What sorts of tweaks?


----------



## bjderganc

Google guides on "optimizing PC for audio" or "reducing latency" from Steinberg, Abelton, Focusrite, Sweetwater, etc. There are lot of different ideas, with some common threads (disabling c states/cpu throttling, putting windows into a "performance" power scheme, disabling onboard audio, WIFI, etc.)

Richard is definitely correct in that finding properly functioning drivers is the #1. For me, downgrading the OS accomplished that because my MOBO didn't have official support. You could probably tweak all day, but if your system is reliable, I'd just forget about it.


----------



## benatural

bjderganc said:


> Google guides on "optimizing PC for audio" or "reducing latency" from Steinberg, Abelton, Focusrite, Sweetwater, etc. There are lot of different ideas, with some common threads (disabling c states/cpu throttling, putting windows into a "performance" power scheme, disabling onboard audio, WIFI, etc.)
> 
> Richard is definitely correct in that finding properly functioning drivers is the #1. For me, downgrading the OS accomplished that because my MOBO didn't have official support. You could probably tweak all day, but if your system is reliable, I'd just forget about it.

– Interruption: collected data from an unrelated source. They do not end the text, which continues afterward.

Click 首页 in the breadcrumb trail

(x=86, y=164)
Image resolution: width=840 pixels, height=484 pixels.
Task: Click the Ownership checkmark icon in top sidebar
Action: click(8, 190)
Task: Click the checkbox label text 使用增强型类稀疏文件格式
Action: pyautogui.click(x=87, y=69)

Right, I've seen those. I thought it might be something I hadn't tried before. Thanks for the info!


----------



## rbs2

Newbie here. DPC Latency V1.4.0 runs on my Windows 10 and it shows 500 to 800 now.


----------



## JamieLang

bjderganc said:


> Hi All,
> 
> My goal is to use a keyboard controller in Cubase without having to enable "Constrain Delay Compensation" for a usable latency level.



"Constrain Delay Compensation" has zero to do with the real time performance (or lack thereof) of your computer. If using that in Cubase, particularly with it's smaller (not user adjustable) input buffer gets you a "useable latency level"--the problem is being caused 100% by latent plug ins that you have loaded in the session. Given a 50 Xeon server farm of processing, they won't be a millisecond less latent. 

CDC (or the other apps "better for marketing but less accurate" "low latency mode") is simply disabling latent plug ins that need a latency X amount greater than the process buffer.

If you put a limiter with a 20ms lookahead on the master bus, everything you do WILL be delayed by 20ms. No way around that. Don't want that delay (and who does?) got...to...turn it off. Be grateful you're not using Logic--where you got to remove it all together-but, that's not the app you're using, so...no Xeon, nor kick ass lack of DPC latency will get that to 19ms even. Not even moving to quad sample rate, which makes it about 22% of the latency of single will budge that. Why? It needs linear time to do it's processing--not a certain number of samples--and none of it is more latent because the wifi on your motherboard is interrupting the CPU.

So, while I'm all for you getting your new pet monster running as efficiently as you can--no amount of that work changes your need for CDC. It's a common misconception. 

As to answering your--it depends on the app and context. I wish I could say I could set my 4ms measured RTL [email protected] and just leave it there. I can't. Not and ALSO run a few auxes of nice reverbs I consider necessary for tracking. But, really the way Cubase handles input buffering...the difference in 128 and 512 for the process buffer is not that noticeable for a VI....it IS for an amp sim, having to make the whole audio round trip...but, luckily, that's not my primary method of recording guitar.


----------



## bjderganc

old thread! thanks for the reply though. I ditched that computer long ago as it was a nightmare.


----------